The bill aims to provide financial aid to a broader category of California State University students by restructuring the Cal Grant Program to cover the full cost of college attendance to include housing.
“Right now [Cal Grants] just covers tuition and the full cost of going to school. And that would be $2 billion more for college students,” Alliance advisor and sociology professor Scott Myers-Lipton said. “It’s $2 billion now and it would double it and that would go to housing.”
Other speakers included Poncho Guevara of Sacred Heart and Leslye Corsiglia, executive director of Silicon Valley at Home, who made appearances to speak about housing crisis solutions.
Some students present said that they have been on the brink of losing housing.

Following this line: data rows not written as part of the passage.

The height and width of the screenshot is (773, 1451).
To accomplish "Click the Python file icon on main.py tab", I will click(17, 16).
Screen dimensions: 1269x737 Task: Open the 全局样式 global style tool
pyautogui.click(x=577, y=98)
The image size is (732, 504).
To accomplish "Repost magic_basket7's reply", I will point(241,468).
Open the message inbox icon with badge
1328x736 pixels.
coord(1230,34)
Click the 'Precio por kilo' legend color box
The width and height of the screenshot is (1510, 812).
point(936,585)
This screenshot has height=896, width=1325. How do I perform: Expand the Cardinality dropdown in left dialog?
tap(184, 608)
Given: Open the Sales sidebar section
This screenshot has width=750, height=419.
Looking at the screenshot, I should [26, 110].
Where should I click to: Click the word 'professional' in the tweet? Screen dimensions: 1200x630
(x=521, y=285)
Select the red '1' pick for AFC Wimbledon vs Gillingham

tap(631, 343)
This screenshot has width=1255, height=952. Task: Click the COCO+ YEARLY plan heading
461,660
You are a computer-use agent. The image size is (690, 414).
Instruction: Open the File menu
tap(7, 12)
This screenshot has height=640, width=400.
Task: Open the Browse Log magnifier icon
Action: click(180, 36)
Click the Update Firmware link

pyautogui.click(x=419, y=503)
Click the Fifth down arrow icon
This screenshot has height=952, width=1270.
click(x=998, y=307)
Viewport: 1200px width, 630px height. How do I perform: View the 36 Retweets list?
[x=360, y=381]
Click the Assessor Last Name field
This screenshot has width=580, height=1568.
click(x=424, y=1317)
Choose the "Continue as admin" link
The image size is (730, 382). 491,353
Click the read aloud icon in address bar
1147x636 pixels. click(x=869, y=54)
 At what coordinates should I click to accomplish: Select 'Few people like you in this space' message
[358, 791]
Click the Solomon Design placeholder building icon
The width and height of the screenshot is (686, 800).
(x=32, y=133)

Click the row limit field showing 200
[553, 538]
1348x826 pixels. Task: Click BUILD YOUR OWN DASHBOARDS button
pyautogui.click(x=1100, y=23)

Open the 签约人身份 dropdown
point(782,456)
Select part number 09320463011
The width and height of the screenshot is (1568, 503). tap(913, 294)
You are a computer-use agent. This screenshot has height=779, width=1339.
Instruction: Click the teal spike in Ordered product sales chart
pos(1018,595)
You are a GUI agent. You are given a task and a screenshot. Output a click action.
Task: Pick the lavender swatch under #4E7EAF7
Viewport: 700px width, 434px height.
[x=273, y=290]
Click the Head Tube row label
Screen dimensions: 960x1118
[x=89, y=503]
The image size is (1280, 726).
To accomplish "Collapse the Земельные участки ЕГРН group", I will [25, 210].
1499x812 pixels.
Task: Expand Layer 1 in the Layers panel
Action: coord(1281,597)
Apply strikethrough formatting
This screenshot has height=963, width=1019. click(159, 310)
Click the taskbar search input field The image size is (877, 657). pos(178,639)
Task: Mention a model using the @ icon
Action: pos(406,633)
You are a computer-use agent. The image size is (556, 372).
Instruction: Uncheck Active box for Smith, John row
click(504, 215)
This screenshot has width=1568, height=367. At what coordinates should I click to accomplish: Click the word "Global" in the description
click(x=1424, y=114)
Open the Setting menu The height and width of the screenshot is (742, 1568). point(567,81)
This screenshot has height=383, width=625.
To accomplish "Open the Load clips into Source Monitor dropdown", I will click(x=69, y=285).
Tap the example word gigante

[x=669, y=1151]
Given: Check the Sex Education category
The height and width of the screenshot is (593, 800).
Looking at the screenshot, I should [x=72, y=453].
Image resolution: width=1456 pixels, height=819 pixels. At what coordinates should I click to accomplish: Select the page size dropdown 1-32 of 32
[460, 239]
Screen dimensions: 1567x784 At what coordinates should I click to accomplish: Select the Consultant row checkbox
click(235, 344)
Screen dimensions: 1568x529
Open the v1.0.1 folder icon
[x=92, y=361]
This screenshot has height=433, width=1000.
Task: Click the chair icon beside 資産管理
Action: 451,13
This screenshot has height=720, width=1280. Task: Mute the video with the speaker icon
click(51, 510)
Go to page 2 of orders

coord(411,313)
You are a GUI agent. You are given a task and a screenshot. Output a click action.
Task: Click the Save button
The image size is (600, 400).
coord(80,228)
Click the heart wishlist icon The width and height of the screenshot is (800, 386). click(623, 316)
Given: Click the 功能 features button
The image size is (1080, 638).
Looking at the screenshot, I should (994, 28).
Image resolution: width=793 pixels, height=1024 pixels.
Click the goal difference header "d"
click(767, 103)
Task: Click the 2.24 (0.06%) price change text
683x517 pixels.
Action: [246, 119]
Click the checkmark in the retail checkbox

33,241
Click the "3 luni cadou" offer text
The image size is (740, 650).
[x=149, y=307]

“I came pretty close [to homelessness] a couple of times. There are nights where I’m wondering how I’m going to solve this money stuff. I just think there are students at this campus who are thinking more than that,” psychology junior Mitchell Davies said. “These kids are the future. These students are making a choice to fight through their struggles every day. Why not give them the tools they need to empower them to succeed.”
Students from the SJSU theater department performed a vignette about student homelessness, based on the stories and notes the Alliance has anonymously collected from students.
The scene depicted Papazian giving a speech on student homelessness and summarizing the progress made constructing student housing.
Meanwhile, two other actors portraying students applied for emergency housing from SJSU Cares, a comprehensive support and referral program that assists students who are facing an unforeseen economic crisis.
After the “students” quit in frustration, the actor portraying Papazian shakes hands with one of the student characters with tape over his mouth, inscribed with an ID number.
“I think they did a great job in their acting. However, that was the first time that we saw it,” sociology junior and alliance member Elsa Salgado said. “What we had communicated to the drama team was, we gave them some sticky notes and told them to give a visual of what student homelessness was like.”
Executive director of the NAACP of San Jose and Silicon Valley Jeff Moore slammed President Donald Trump for proposing to cut funds from the Pell Grants, which he said students could use to pay for housing.
“We have politicians who do not seem to understand that what they’re doing is causing the homelessness,” Moore said. “They have no concern for the fact that students have to be more worried about where their next meal is coming from, where their housing is coming from than how to pay for their books and how to spend time to study.”
He encouraged agitating the system so that a change can be made.
Once the speakers and student performers wrapped up, the Alliance welcomed attendees to stay for a screening of “The Public,” a movie about a group of homeless people who refuse to leave a Cincinnati library at closing time in an act of civil disobedience.
Approximately 30 people stayed throughout the night to camp out in solidarity.
“It gives people a taste,” Myers-Lipton said. “It’s not over multiple days and they have a bed to return to. It gives them a small taste of what it’s like to be outside or in your car.”